Ele percebeu que eles haviam expandido sua área mais uma vez, apesar de estarem no meio de uma das maiores cidades.
Como uma das dezesseis maiores e mais importantes fontes de novos artistas marciais, a importância da cidade de Hajin não poderia ser subestimada. Se não fossem essas instituições inestimáveis, a arte marcial poderia muito bem regredir devido a um número de mortes maior do que o número de avanços para Aprendiz.
Ele era apenas um dos inúmeros artistas marciais profundamente gratos às Academias Marciais.
Ele foi direto para a recepção para visitantes.
“Sou o Escudeiro Quarrier,” ele mostrou sua licença desatualizada a um membro da equipe. “Um ex-aluno da Academia, gostaria de solicitar permissão para visitar as instalações.”
“…Temo que você precisará de autorização se não tiver marcado uma consulta,” ela respondeu apologeticamente. “Posso registrar uma solicitação, embora seja improvável e leve algum tempo.”
“Por favor, entre em contato comigo quando isso acontecer,” Rui acenou com a cabeça, antes de se virar e ir embora.
“Com licença!” ela o chamou com um tom surpreso, parando-o assim que ele estava saindo do prédio. “Você acabou de receber autorização… do próprio diretor!”
Rui sorriu irônico.
Não demorou muito para que ele estivesse dentro das instalações com um cartão de visitante preso ao peito. Apesar de ter ficado longe por mais de uma década, sua familiaridade com o lugar superava a dos alunos atuais.
O campus era dividido em duas seções, o anel interno e o externo. Este último era para alunos não artistas marciais, enquanto o primeiro abrigava apenas artistas marciais. Os alunos passavam pelas etapas de Fundação e Exploração no anel externo, projetadas para permitir que eles explorassem a arte marcial, até que rompessem para o Reino de Aprendiz, indo para a seção interna para se juntar aos outros Aprendizes Marciais.

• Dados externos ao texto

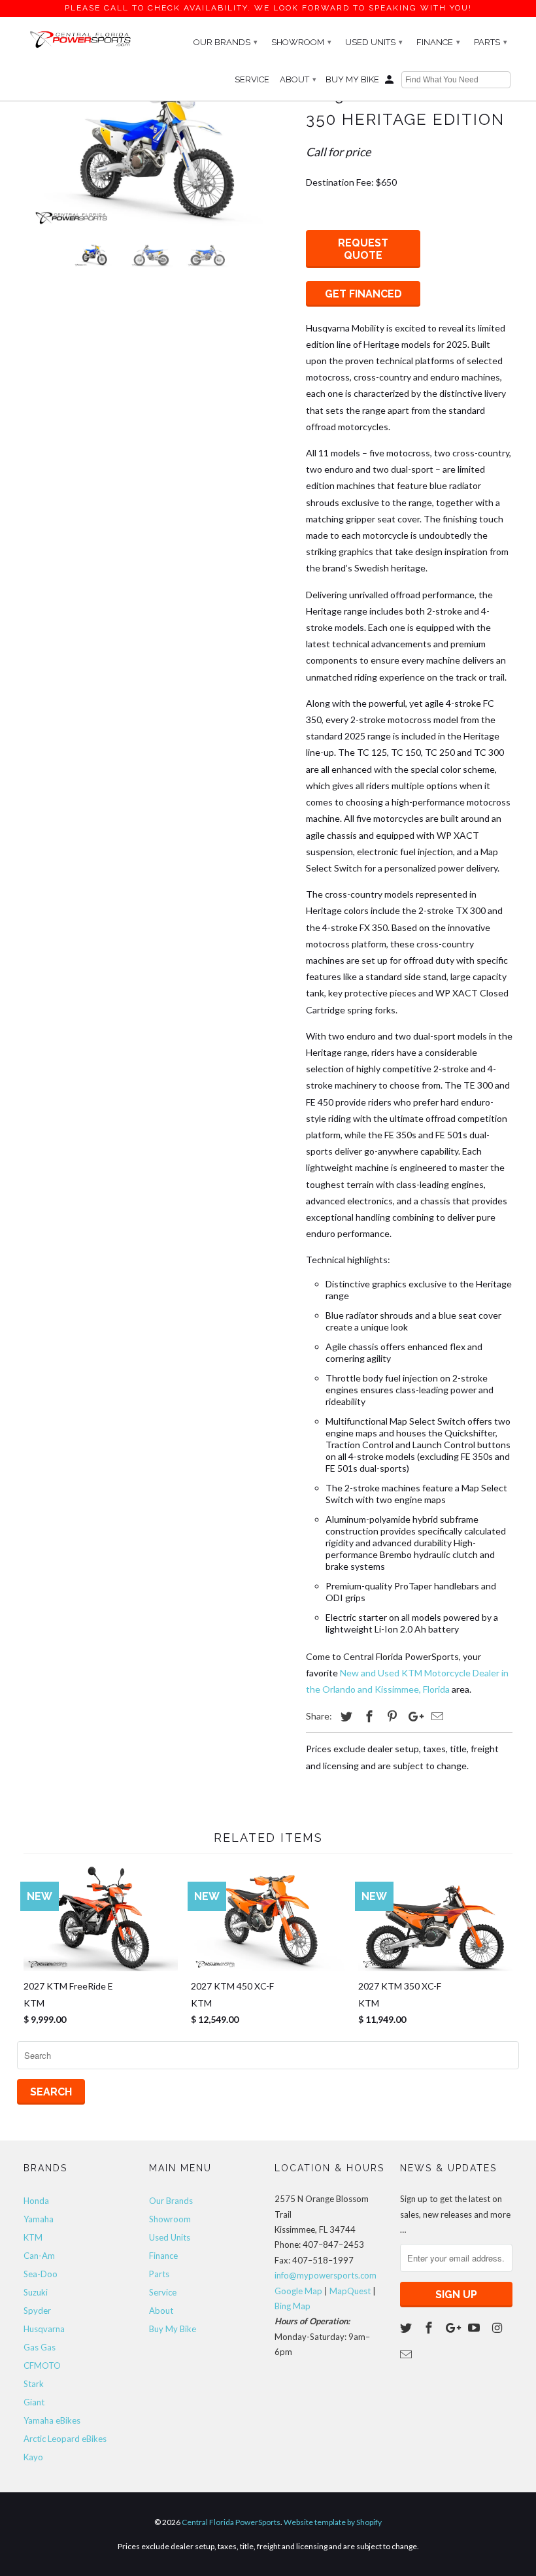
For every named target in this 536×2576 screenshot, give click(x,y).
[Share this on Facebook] (367, 1716)
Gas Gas (40, 2347)
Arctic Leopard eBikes (65, 2438)
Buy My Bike (352, 79)
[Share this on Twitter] (344, 1716)
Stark (34, 2384)
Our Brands (225, 42)
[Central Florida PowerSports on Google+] (453, 2327)
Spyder (37, 2310)
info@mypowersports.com (326, 2275)
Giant (34, 2402)
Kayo (33, 2457)
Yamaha (39, 2219)
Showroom (301, 42)
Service (252, 79)
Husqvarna (44, 2329)
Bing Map (292, 2306)
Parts (490, 42)
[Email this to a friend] (435, 1716)
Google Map (298, 2291)
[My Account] (390, 82)
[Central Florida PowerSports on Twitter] (407, 2327)
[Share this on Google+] (412, 1716)
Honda (36, 2200)
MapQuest (350, 2291)
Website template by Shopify (333, 2522)
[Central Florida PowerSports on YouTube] (475, 2327)
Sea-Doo (41, 2274)
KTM (33, 2237)
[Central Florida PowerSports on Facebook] (430, 2327)
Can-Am (39, 2255)
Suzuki (36, 2292)
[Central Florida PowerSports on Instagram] (498, 2327)
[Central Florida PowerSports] (80, 39)
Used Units (374, 42)
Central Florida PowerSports (231, 2522)
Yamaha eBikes (52, 2420)
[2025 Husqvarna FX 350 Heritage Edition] (158, 157)
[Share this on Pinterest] (390, 1716)
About (298, 79)
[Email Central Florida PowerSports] (407, 2354)
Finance (438, 42)
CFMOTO (42, 2365)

Rui reconheceu o olhar esperançoso e determinado das crianças no anel externo. O desejo de se tornar artistas marciais levava essas crianças a fortalecer seus fundamentos o suficiente para explorar tudo o que a arte marcial tinha a oferecer.
Mas era o anel interno que o interessava. O primeiro lugar para onde ele foi foi a seção de treinamento de combate do anel interno.
“Ah… lá está ela,” os olhos de Rui brilharam quando seus sentidos perceberam a pessoa que ele estava procurando. “Faz muito tempo, Escudeira Kyrie.”
Ela se virou, olhando para ele enquanto seus olhos castanhos normalmente calmos se arregalaram de surpresa. “Rui…”
Sua atenção se voltou para ele enquanto ela pausava sua inspeção e supervisão dos Aprendizes Marciais que estavam treinando. “Você está vivo…”
As mãos de Rui se levantaram em resignação. “Vivo e bem. Você pensou que eu estava morto?”
“Eu ouvi do Max e da Mana que você morreu,” ela comentou.
“Desapareci,” Rui corrigiu.
“No mundo da arte marcial, isso pode ser a mesma coisa. Você sabe a quantidade de artistas marciais considerados mortos por nunca terem retornado?” Sua voz calma era severa.